**GOAL:**
Please arrange the lines of the listing as a numbered list, from the line containing "Task: Click the 2024年05月01日 grant date cell" through the end of the listing, skipping blank lines and leaving the pictures out.

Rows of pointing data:

## start

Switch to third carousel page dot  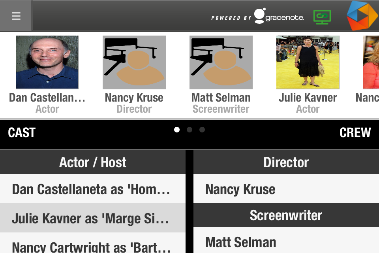click(202, 130)
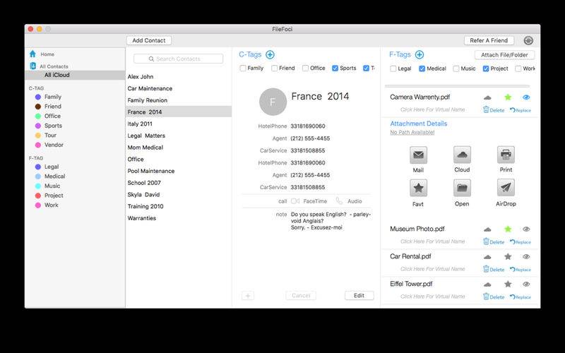
Task: Send file via AirDrop icon
Action: pos(505,188)
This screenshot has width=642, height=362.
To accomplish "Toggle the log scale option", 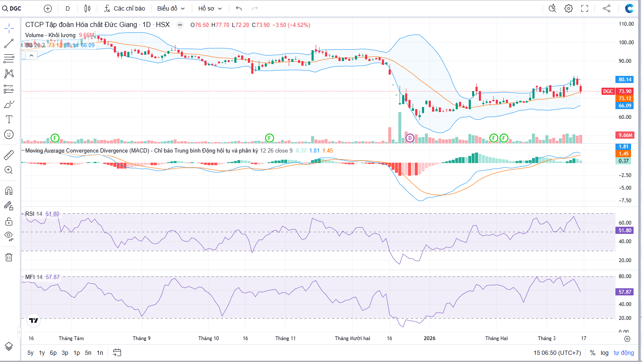I will [604, 353].
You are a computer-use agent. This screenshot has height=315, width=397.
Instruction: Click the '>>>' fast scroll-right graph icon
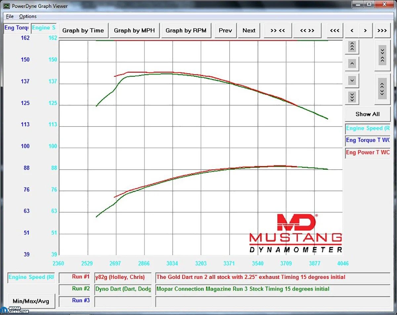point(382,30)
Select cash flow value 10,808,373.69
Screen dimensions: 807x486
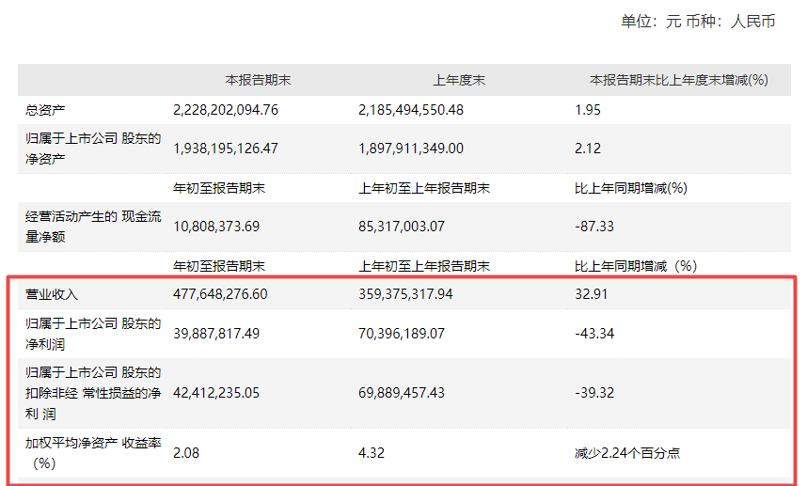coord(216,227)
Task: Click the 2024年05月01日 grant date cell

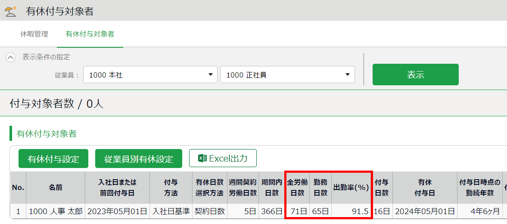Action: tap(424, 212)

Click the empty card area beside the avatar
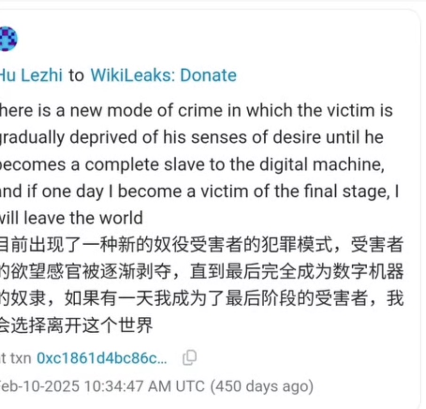coord(217,39)
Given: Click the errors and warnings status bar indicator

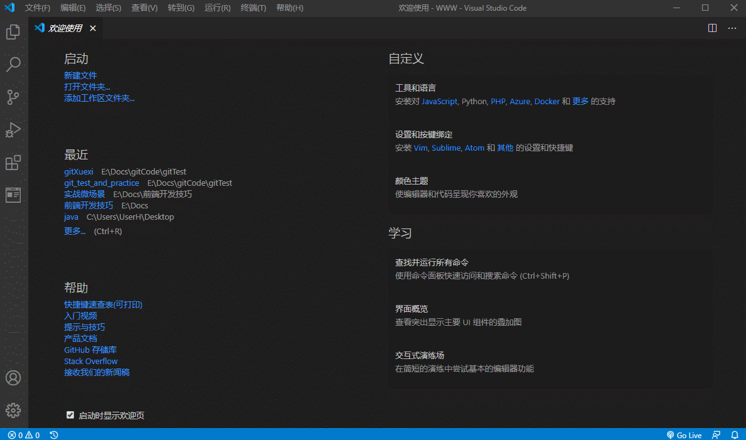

## end

**SOLUTION FOR THIS PROBLEM:**
1. Task: Click the 2024年05月01日 grant date cell
2. Action: tap(424, 212)
3. Click the empty card area beside the avatar
4. coord(217,39)
5. Given: Click the errors and warnings status bar indicator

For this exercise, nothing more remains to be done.